As volatility roils equity markets, one gauge of executives’ confidence about future deals has come to light in a recent industry study. Contingent deal payments, or earnouts, appeared in a declining number of mergers last year for the first time since 2018. In fact, according to study recently published by SRS Acquiom, they dwindled to pre-pandemic levels as a percentage of profit.
The study, which tracked 1,900 transactions that closed between 2016 and 2021 with a total deal valuation of over $425 billion, found the median earnout constituted 31 percent of total deal consideration in 2021, down from 38 percent the previous year.
One read of this decline is that they’re less needed to temper high deal valuations. Private sector deal valuations are forecast to fall in the wake of rising interest rates and general volatility that the markets are enduring in 2022, though this effect has yet to fully felt. Firms from Carlyle to Apollo report rising portfolio valuations even as high deal multiples make it difficult to replicate pre-pandemic gains. But perhaps a slowing rate of earnouts in M&A contracts simply speaks to buyers’ sensitivity to changing winds, suggesting they will become less likely to hedge the future success of target earnings by offering earnouts.
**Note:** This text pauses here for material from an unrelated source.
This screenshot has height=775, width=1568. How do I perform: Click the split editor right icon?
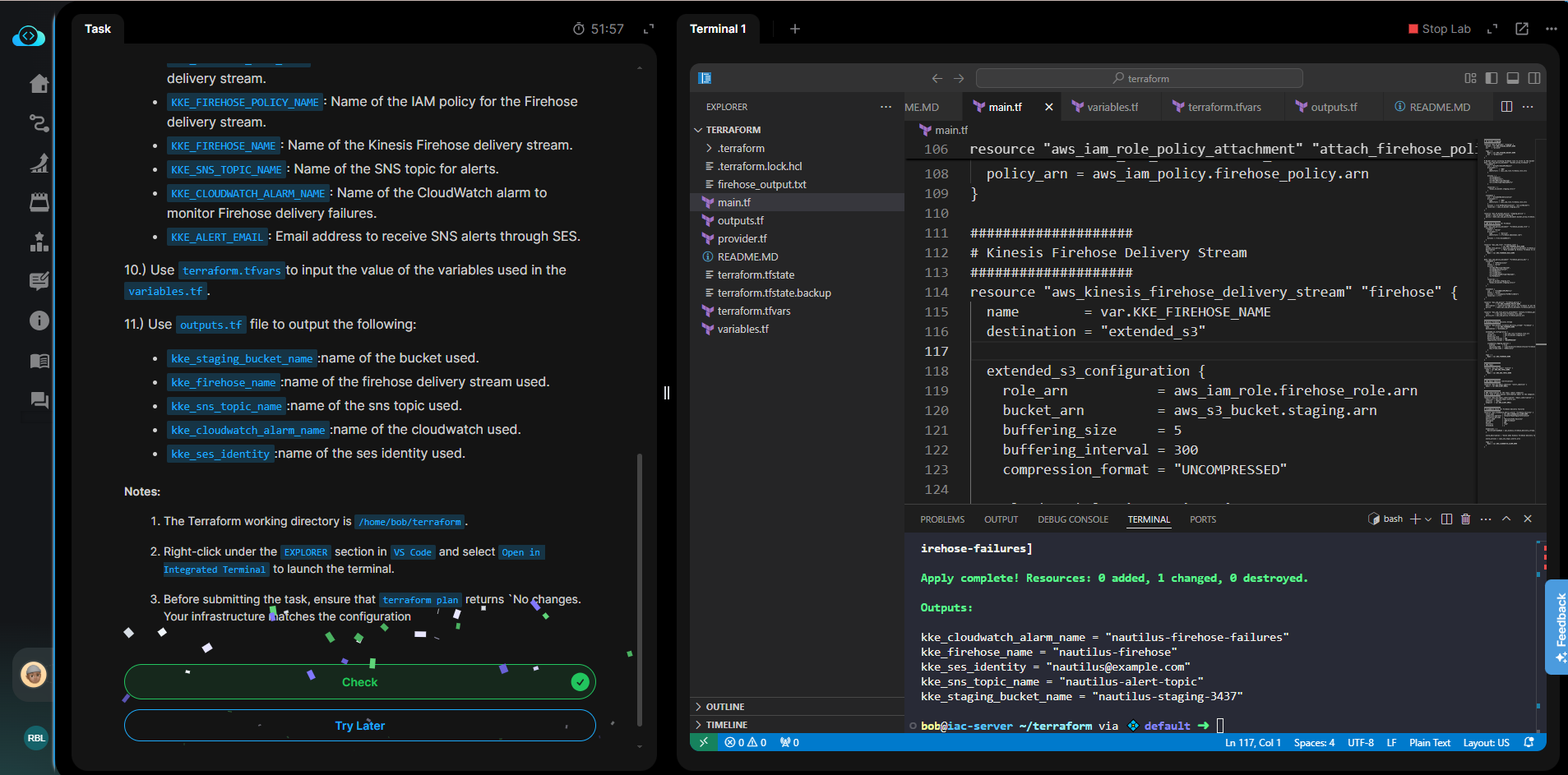(1506, 107)
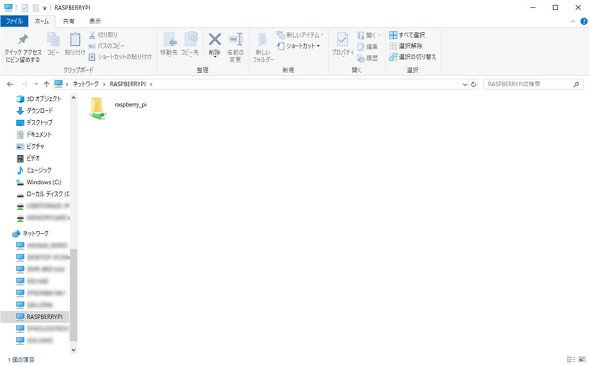Viewport: 590px width, 366px height.
Task: Expand the address bar history dropdown
Action: 465,84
There’s also a more straightforward takeaway: pandemic-related risks that drove earnouts higher could be receding from dealmakers’ minds. Grant Thornton’s national managing principal for M&A Elliot Findlay recently told Mergers & Acquisitions that labor shortages and supply chain issues were also behind these contingent pay structures; reducing earnout activity could imply more business confidence that these factors are also expected to abate.